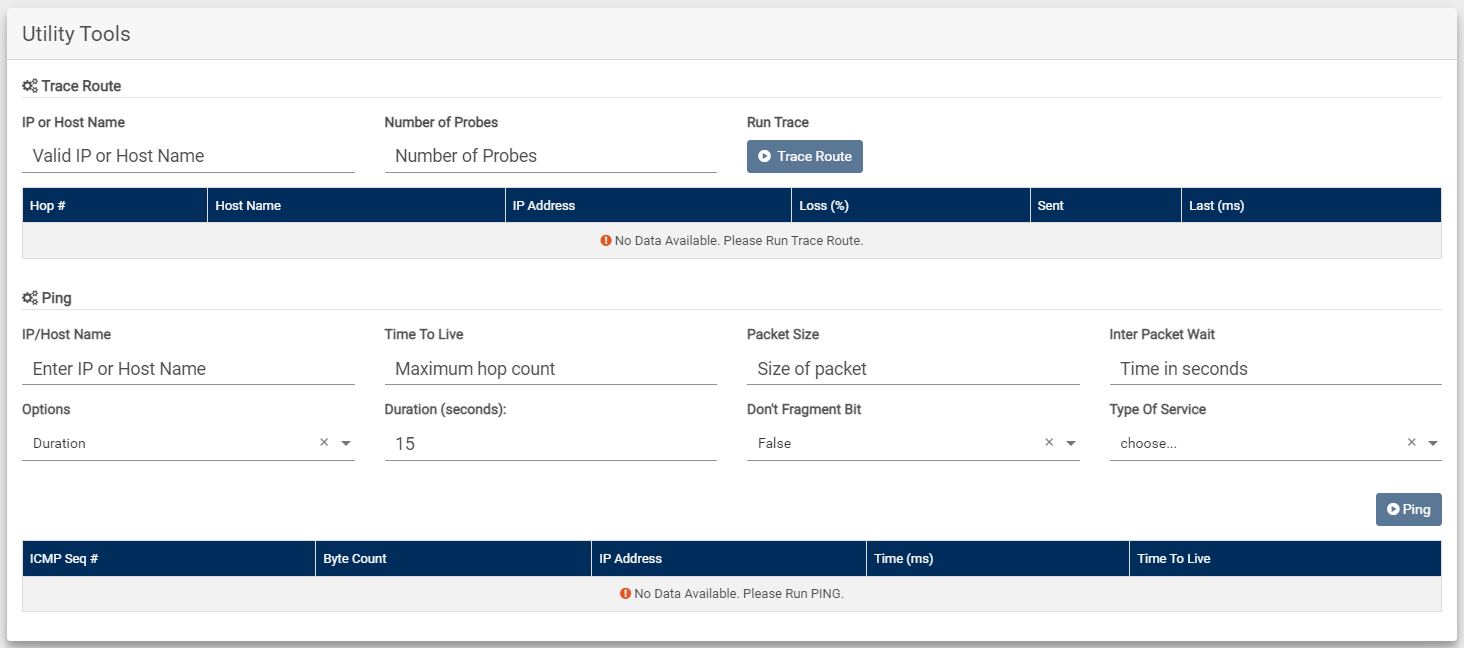The width and height of the screenshot is (1464, 648).
Task: Clear Don't Fragment Bit value with X icon
Action: (x=1049, y=442)
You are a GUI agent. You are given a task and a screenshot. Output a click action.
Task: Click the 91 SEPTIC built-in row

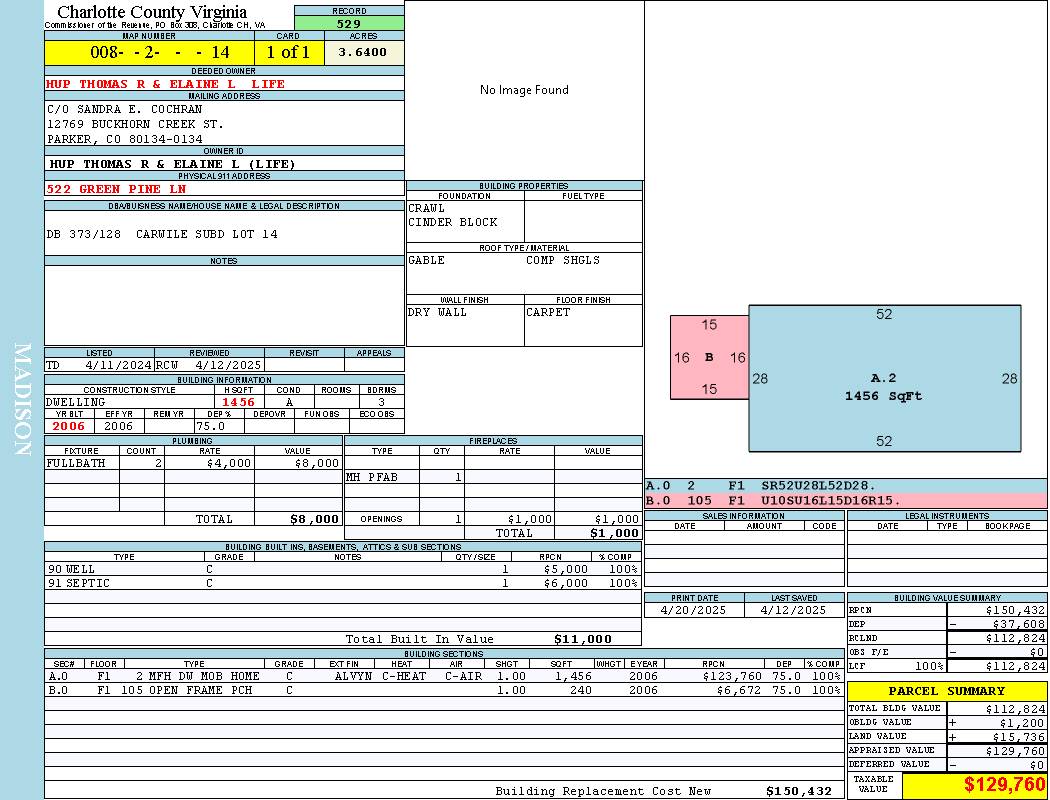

--

## Given instruction:
Please output every line of the records above word for word, leaving out the pictures.

## Result of the exercise:
The width and height of the screenshot is (1464, 648).
Task: Clear Don't Fragment Bit value with X icon
Action: (x=1049, y=442)
You are a GUI agent. You are given a task and a screenshot. Output a click action.
Task: Click the 91 SEPTIC built-in row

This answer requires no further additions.